NaBloPoMo’s writing prompt for today asks what my biggest fear as a child was. It was the same overwhelming fear I had as a child, a teenager, a college-aged young adult, and as a full-grown woman. My greatest fear was losing my mother. I was forced to face that fear on October 24, 2015, at 3:17 A.M.
Long before dementia kidnapped and killed her memory, rheumatoid arthritis had its way with her. She would tell us that her knees and hands hurt all the time. She wasn’t the type to go to the doctor regardless of how much pain she was in. In my 48 years, I saw my mom go to the doctor twice. I don’t mean for regular check-ups because those she would attend like she was told to. I mean visits that occurred when she was hurting. One of her favorite lines was, “I ain’t runnin’ to the doctor for ever thang.”
My mother came from a time when there was no health insurance and she certainly didn’t have the money to go for a visit. We rarely went to the doctor. Our treatment came in the form of medicines that cost very little or ones she had been taught to create herself: baking soda and honey (my entire body quivered as I typed that because despite it visible similarity to caramel, it is DISGUSTING), cod liver oil, and castor oil with sugar. The stuff that she bought was horrible, but it worked: Syrup of Black Draught, 666 (because it tasted like the devil), etc. She told us that as children, they were given cow-chip tea and whiskey with peppermint for whatever ailed them. We never got sick. We ate what we grew and raised. We weren’t filled with preservatives. Saturday mornings were reserved for picking peas, shelling them, hanging clothes on the line to dry and cleaning that ginormous yard. Nothing makes me prouder than the fact that I am a country girl who can operate a tractor just as easily as I did the Audi I owned.

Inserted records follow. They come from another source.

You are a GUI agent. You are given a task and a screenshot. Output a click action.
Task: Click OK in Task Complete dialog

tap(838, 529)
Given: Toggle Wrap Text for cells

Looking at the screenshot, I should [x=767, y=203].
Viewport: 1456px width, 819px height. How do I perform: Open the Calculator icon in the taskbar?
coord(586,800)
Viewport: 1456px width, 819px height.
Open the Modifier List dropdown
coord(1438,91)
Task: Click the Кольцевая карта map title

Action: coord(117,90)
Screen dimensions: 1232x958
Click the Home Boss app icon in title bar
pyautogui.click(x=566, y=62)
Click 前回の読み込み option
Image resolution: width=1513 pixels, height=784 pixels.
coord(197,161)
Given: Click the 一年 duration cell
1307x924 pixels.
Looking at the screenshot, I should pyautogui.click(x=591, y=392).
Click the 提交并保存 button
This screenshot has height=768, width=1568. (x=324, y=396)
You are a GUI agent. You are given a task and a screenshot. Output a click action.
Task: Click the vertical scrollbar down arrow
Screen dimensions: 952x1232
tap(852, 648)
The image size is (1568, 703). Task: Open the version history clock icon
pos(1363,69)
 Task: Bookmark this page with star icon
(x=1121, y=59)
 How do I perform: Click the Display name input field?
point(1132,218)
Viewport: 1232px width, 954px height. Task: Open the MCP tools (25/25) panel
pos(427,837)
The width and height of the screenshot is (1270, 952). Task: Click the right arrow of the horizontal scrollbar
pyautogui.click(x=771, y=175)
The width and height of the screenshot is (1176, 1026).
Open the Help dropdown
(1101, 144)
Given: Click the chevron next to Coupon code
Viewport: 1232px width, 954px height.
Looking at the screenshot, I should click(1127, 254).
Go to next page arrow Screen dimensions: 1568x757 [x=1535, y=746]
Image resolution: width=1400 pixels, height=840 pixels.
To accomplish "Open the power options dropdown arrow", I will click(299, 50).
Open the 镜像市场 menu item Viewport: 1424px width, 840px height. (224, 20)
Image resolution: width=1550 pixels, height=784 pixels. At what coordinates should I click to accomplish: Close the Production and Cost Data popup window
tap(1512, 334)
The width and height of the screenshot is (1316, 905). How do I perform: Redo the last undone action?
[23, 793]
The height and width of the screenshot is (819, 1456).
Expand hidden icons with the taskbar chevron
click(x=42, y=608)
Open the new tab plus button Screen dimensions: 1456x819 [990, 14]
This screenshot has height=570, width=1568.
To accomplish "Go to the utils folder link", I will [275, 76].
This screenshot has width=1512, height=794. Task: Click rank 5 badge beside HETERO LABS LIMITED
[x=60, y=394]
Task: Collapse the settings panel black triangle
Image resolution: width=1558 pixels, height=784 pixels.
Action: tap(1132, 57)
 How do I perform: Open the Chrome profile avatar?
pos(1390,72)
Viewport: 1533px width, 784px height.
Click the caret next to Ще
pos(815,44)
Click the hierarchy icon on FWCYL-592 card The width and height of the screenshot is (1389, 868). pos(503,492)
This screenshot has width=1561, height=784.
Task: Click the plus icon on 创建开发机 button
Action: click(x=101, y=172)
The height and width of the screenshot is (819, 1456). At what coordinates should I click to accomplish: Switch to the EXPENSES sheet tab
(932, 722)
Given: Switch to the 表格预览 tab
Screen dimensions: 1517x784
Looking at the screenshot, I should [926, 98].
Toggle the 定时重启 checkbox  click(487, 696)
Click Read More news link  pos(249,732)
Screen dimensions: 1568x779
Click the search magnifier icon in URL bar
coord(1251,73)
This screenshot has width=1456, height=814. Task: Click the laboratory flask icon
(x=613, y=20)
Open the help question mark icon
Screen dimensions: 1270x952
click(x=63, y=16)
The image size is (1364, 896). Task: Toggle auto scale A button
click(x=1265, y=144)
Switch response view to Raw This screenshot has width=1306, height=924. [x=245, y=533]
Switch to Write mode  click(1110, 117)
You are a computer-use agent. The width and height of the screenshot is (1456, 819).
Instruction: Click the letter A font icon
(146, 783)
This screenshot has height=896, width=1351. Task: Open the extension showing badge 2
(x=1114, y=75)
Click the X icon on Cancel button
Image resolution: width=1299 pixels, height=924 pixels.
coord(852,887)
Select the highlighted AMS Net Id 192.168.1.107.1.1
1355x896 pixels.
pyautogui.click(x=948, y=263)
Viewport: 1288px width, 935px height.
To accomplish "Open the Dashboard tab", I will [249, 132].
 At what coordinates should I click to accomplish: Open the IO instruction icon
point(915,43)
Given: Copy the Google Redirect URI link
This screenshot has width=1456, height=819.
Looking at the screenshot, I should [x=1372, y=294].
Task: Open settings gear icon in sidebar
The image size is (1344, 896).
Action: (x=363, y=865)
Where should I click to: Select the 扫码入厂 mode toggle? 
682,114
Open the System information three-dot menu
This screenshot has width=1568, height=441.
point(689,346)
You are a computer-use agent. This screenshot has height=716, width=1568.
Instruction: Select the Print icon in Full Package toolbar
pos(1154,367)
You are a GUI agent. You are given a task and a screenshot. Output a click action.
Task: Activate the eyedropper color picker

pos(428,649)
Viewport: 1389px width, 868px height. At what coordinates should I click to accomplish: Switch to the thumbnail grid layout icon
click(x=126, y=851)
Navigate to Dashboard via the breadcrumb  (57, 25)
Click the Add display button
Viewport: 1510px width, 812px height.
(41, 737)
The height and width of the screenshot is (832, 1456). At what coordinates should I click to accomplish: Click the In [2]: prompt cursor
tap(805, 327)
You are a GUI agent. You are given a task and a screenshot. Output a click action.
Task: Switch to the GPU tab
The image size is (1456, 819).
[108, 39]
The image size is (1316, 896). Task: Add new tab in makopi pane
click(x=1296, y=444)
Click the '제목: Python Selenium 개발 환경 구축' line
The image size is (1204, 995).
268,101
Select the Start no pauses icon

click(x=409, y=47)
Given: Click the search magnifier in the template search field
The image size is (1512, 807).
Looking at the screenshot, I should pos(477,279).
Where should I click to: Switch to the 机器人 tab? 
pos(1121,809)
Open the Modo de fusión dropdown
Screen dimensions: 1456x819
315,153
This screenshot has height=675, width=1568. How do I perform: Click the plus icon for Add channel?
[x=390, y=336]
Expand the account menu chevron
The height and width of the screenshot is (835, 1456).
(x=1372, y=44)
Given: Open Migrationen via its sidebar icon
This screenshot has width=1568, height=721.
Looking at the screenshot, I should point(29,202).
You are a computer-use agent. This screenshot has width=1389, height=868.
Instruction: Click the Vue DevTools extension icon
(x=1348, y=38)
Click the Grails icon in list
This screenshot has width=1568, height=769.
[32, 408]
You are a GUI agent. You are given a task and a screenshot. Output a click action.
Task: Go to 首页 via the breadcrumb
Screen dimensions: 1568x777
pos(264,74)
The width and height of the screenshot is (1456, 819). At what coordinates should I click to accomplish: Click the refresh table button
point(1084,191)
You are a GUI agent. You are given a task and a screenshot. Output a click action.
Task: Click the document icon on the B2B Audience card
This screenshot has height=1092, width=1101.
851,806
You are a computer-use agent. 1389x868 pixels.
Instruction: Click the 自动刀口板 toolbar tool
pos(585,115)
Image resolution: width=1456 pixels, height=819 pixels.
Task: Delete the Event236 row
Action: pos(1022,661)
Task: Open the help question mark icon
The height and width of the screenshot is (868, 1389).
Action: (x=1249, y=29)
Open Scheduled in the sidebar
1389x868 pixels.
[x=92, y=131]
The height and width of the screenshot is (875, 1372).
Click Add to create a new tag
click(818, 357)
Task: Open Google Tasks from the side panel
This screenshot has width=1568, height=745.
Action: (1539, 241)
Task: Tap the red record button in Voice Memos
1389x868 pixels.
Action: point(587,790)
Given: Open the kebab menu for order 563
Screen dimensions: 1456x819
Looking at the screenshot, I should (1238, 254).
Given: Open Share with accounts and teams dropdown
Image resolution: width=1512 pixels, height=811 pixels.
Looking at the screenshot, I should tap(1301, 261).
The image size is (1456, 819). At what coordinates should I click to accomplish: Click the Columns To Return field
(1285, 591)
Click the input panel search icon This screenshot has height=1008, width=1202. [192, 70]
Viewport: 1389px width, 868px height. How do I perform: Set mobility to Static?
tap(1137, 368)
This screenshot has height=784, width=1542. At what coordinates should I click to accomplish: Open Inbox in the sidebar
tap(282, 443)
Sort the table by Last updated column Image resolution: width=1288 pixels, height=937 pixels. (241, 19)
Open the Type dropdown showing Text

The only medication that my mother took on a consistent basis was for high blood pressure and she only started that in her late seventies. She wasn’t on much more than that when she died. She was so incredibly strong and seemingly able to rebound from anything. I had seen her do it a million times. I don’t care how bad she felt, she got up and made her way to church every Sunday morning. She taught her Sunday School class without fail. My fear was, though, that one day, she would no longer be able to fight. That process took many years.
Mama had an incredible sense of humor so the fight with dementia was sprinkled with plenty of foolishness every day until she stopped talking. She was a heavy woman and before we brought in a hospital bed with rails, she had started to fall too regularly. They were never hard falls, but she couldn’t get herself up. Nearly every time we would gather to lift her up, she would be all about the foolishness. Her response to our questioning why she was on the floor would always be something like, “I’m playing jacks” or “I’m waiting on y’all to get down here with me so we can play”. Her sense of humor never wavered.
My greatest childhood fear was realized almost two weeks ago so it’s no longer a viable one. I faced it with the tremendous strength that she instilled in me. I have been able to release my mom and her spirit because I know that I’ll see her again. I know that she is no longer in pain. Arthritis and dementia are no longer issues. She’s free.